_Problem to solve_
Exact copies of all records below are needed.

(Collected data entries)
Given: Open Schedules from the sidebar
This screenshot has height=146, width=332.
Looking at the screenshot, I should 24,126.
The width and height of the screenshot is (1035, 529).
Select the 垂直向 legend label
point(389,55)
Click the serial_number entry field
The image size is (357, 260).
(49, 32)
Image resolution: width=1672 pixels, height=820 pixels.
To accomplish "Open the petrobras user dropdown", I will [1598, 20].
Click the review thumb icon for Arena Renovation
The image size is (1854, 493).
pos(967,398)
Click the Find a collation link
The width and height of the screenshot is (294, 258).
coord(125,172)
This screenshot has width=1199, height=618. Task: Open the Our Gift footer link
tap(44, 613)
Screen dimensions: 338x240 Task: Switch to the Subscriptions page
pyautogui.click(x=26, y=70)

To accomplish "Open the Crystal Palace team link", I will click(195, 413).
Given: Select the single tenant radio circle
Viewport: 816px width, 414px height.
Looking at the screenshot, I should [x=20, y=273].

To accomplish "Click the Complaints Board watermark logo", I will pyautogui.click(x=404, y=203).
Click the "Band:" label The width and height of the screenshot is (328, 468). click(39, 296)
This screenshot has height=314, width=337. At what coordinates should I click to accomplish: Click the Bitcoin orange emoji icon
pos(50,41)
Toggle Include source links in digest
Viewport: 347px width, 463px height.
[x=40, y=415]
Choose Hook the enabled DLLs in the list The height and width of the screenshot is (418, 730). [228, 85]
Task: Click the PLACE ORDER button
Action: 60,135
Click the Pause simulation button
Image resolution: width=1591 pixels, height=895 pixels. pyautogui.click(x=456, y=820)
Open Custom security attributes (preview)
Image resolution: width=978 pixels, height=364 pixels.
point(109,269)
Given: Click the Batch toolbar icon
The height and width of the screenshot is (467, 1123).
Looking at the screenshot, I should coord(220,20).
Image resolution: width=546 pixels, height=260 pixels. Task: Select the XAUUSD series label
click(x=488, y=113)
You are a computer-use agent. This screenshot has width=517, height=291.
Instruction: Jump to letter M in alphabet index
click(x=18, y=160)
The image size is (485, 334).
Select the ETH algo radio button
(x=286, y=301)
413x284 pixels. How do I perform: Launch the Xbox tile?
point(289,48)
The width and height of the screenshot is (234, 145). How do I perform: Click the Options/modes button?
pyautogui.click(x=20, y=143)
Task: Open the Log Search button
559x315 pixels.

_Answer for this exercise_
Given: Open Schedules from the sidebar
This screenshot has height=146, width=332.
Looking at the screenshot, I should 24,126.
The width and height of the screenshot is (1035, 529).
Select the 垂直向 legend label
point(389,55)
Click the serial_number entry field
The image size is (357, 260).
(49, 32)
Image resolution: width=1672 pixels, height=820 pixels.
To accomplish "Open the petrobras user dropdown", I will [1598, 20].
Click the review thumb icon for Arena Renovation
The image size is (1854, 493).
pos(967,398)
Click the Find a collation link
The width and height of the screenshot is (294, 258).
coord(125,172)
This screenshot has width=1199, height=618. Task: Open the Our Gift footer link
tap(44, 613)
Screen dimensions: 338x240 Task: Switch to the Subscriptions page
pyautogui.click(x=26, y=70)

To accomplish "Open the Crystal Palace team link", I will click(195, 413).
Given: Select the single tenant radio circle
Viewport: 816px width, 414px height.
Looking at the screenshot, I should [x=20, y=273].

To accomplish "Click the Complaints Board watermark logo", I will pyautogui.click(x=404, y=203).
Click the "Band:" label The width and height of the screenshot is (328, 468). click(39, 296)
This screenshot has height=314, width=337. At what coordinates should I click to accomplish: Click the Bitcoin orange emoji icon
pos(50,41)
Toggle Include source links in digest
Viewport: 347px width, 463px height.
[x=40, y=415]
Choose Hook the enabled DLLs in the list The height and width of the screenshot is (418, 730). [228, 85]
Task: Click the PLACE ORDER button
Action: 60,135
Click the Pause simulation button
Image resolution: width=1591 pixels, height=895 pixels. pyautogui.click(x=456, y=820)
Open Custom security attributes (preview)
Image resolution: width=978 pixels, height=364 pixels.
point(109,269)
Given: Click the Batch toolbar icon
The height and width of the screenshot is (467, 1123).
Looking at the screenshot, I should coord(220,20).
Image resolution: width=546 pixels, height=260 pixels. Task: Select the XAUUSD series label
click(x=488, y=113)
You are a computer-use agent. This screenshot has width=517, height=291.
Instruction: Jump to letter M in alphabet index
click(x=18, y=160)
The image size is (485, 334).
Select the ETH algo radio button
(x=286, y=301)
413x284 pixels. How do I perform: Launch the Xbox tile?
point(289,48)
The width and height of the screenshot is (234, 145). How do I perform: Click the Options/modes button?
pyautogui.click(x=20, y=143)
Task: Open the Log Search button
559x315 pixels.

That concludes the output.